Call It Writers' Block What does Joseph J. Ellis, Ford Foundation Professor of History, who this week won the Pulitzer Prize for Founding Brothers: The Revolutionary Generation, have in common with Academy Award-winning novelist John Irving and Ben L. Reid, another Pulitzer winner? Back in 1977, all three were teaching at MHC, with offices in a short corridor on the ground floor of Torrey Hall. Ellis, who began teaching at the College in 1972, was in D9 Torrey, just across the hall from Reid, a professor of English, in D4 Torrey. Reid had won the 1969 Pulitzer Prize in Biography for The Man From New York: John Quinn and His Friends. Next door to Reid in D5 Torrey was fellow English professor Irving, who in 1978 would publish The World According to Garp. The film adaptation of Irving's 1985 book, The Cider House Rules, would later win the author an Academy Award. The passage of time has not been able to completely erase their mark on the building. On a painted wooden directory in the corridor, the remnants of the scratched-out names of Ellis, Irving, and Reid can still be found— if you look closely enough.
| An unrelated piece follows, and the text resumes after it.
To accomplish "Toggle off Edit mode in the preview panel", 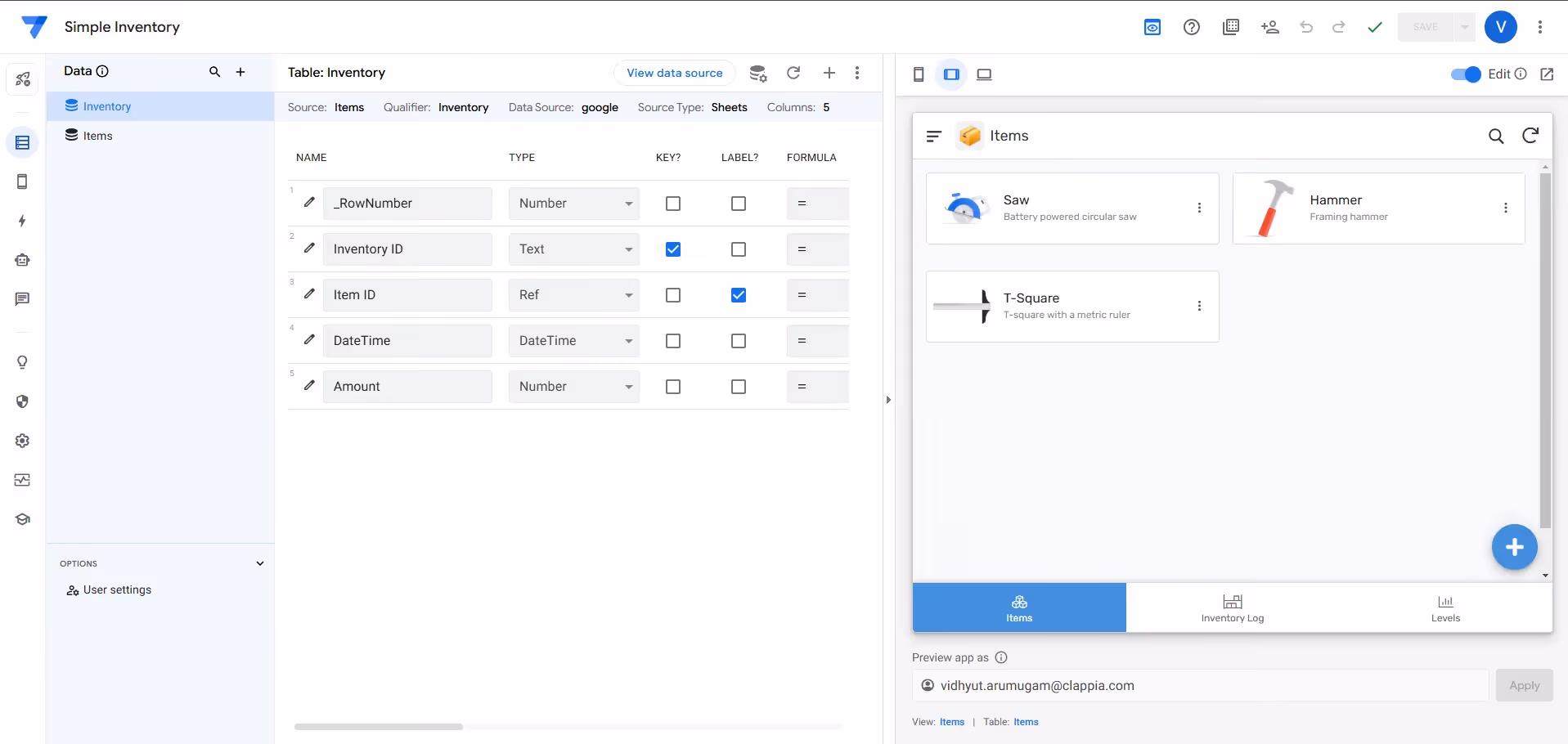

She's a Poet, and They Know It She did not win, but Kathryn Foran '02, MHC's representative in the seventy-eighth annual Kathryn Irene Glascock Intercollegiate Poetry Competition, came away from last week's contest with a clearer understanding of why she writes poems. "I think I know why I write, and it's for my own enjoyment," says Foran. She says she found that she, like the other contestants, writes "to appreciate the things that happen to me that otherwise might slip by unnoticed." "The feedback from the poet judges was such an incredible thing to get," Foran adds. The judges in the contest—poets April Bernard, John Peck, and Alastair Reid—awarded first place to Emma Christiansen of Bryn Mawr College, with second place going to Meghan Tally of Emory University. Also competing were representatives of Amherst College, Johns Hopkins University, and Smith College. Foran says she will "take the comments of the judges and go from there." She is looking forward to the fall, when she plans to take an independent study with MHC's Mary Jo Salter, Emily Dickinson lecturer in the Humanities and a former Glascock contestant herself. Salter finished second in the 1976 competition.

In Memoriam
William Hetherington Durfee, who was a professor of mathematics at the College from 1955 to 1980, died April 18 at the age of eighty-six. He leaves his wife of sixty years, the former Sylvia Brooks Taylor, three sons, a daughter, and six grandchildren. A memorial service will be held May 5 at 11 am in Abbey Chapel. Memorial contributions may be made to the College's general scholarship fund.